This post has already been read 1233 times!
Shawn Kaskie, Director, Center for Rural Research and Development, UNK, 308-865-8135 firstname.lastname@example.org
Professionals with Nebraska roots who have pursued careers elsewhere are the focus of a new initiative driven by the Center for Rural Research and Development at the University of Nebraska at Kearney.
Led by the UNK center, resources at the University of Nebraska Alumni Association and the software company Xpanxion will be brought together to empower companies in Nebraska using a “rural sourcing” approach.
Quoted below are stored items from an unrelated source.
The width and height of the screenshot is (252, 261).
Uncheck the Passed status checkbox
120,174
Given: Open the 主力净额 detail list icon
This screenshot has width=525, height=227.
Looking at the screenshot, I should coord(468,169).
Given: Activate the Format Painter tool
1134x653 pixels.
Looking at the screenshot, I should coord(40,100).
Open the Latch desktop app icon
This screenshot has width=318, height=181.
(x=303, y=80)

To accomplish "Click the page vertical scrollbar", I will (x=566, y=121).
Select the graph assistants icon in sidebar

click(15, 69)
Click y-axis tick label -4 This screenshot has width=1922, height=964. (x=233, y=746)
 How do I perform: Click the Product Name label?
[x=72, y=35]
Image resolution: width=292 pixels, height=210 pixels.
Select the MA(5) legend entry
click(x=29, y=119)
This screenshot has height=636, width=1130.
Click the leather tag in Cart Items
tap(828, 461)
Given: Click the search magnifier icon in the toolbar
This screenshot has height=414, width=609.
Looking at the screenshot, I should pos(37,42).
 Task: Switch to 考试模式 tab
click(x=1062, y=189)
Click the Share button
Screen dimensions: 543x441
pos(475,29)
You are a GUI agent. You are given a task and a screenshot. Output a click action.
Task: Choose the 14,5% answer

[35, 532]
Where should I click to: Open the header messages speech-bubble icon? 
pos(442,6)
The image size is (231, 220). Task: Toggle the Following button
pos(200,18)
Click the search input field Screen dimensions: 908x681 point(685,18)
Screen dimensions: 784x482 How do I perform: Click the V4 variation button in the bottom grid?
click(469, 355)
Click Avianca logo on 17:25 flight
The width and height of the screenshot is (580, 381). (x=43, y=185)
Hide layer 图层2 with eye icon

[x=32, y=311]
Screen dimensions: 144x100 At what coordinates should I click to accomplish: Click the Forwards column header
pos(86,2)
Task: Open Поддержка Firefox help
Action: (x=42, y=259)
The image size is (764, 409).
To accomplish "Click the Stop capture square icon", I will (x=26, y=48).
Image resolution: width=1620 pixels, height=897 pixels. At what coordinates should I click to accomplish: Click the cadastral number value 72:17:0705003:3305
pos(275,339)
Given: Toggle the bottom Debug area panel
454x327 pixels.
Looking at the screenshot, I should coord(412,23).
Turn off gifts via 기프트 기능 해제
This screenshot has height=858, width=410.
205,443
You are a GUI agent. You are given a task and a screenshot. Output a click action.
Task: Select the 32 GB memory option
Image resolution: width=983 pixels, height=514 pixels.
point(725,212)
The rural sourcing concept relates to existing and start-up companies strategically locating operations in rural areas to reduce labor costs and take advantage of the largely untapped talent pool.
This project aims to expand on a successful “cross-sourcing” model used by an existing software company and leverage it to recruit University of Nebraska alumni back to rural Nebraska in targeted professional service occupations such as technology, legal, health care and other high-growth sectors.
The first phase of the two-year project will build on existing research, exploring the lifestyle expectations and career preferences of alumni who have moved out of state. Additional case study research will examine the process and motivation for alumni who have moved back to rural Nebraska and are employed in these occupations.
Data collected from phase one will direct the communication and education strategies for participating alumni who will receive information on current job openings or assistance for starting or buying a business in rural areas.
Shawn Kaskie, director of UNK’s Center for Rural Research and Development, is the principal investigator on the project.
“This project aims to reverse the rural brain drain in our region,” Kaskie said. “In the pilot phase, we will offer alumni a variety of options to return their families and expertise back to rural Nebraska.”
Funding for this project is through one of two types of seed grants to help launch the work of the University of Nebraska-based Rural Futures Institute. This project is part of the institute’s competitive Research and Engagement grant program.
Headquartered in Atlanta, Ga., Xpanxion also has Nebraska offices in Kearney, Loup City, and Ames, Iowa. They are a leading provider of outsourced software and business process outsourcing. Nebraska native Paul Eurek is president and founder of Xpanxion, LLC, and is Board Chairman for Invest Nebraska Inc.
“Demand for Xpanxion’s rural sourcing services in software development and testing is growing rapidly, and often must be met by filling positions from outside the state. The project will allow Xpanxion to hire more Nebraska natives into high tech jobs,” Eurek said. He said he hopes to ultimately utilize Nebraska alumni resources to fill senior executive positions for Invest Nebraska’s current and future portfolio companies.
Additional partners on the project are Randy Cantrell, University of Nebraska-Lincoln, Rural Initiative and Extension; Dena Beck, REAP Loan Specialist and Senior Project Leader, Center for Rural Affairs; Mary Findlay, Research Analyst, Nebraska Department of Labor; and Odee Ingersoll, University of Nebraska at Kearney, Nebraska Business Development Center and Nebraska Center for Business Transition; and Shelley Zaborowski, associate executive director of the Nebraska Alumni Association.
“We regularly hear from alumni who would like to move back to their home state if only the right jobs were available,” said the Alumni Association’s Zaborowski. “The Rural Sourcing project provides a channel for alumni to learn about such opportunities, and for many additional opportunities to be created.”
Building on the strengths and assets in rural Nebraska, the Great Plains, and globally, the Rural Futures Institute, through a culture of innovation and entrepreneurship, will mobilize the resources and talents of the University of Nebraska and its partners, including community partners, to create knowledge and action that supports rural people and places to achieve unique paths to their desired futures.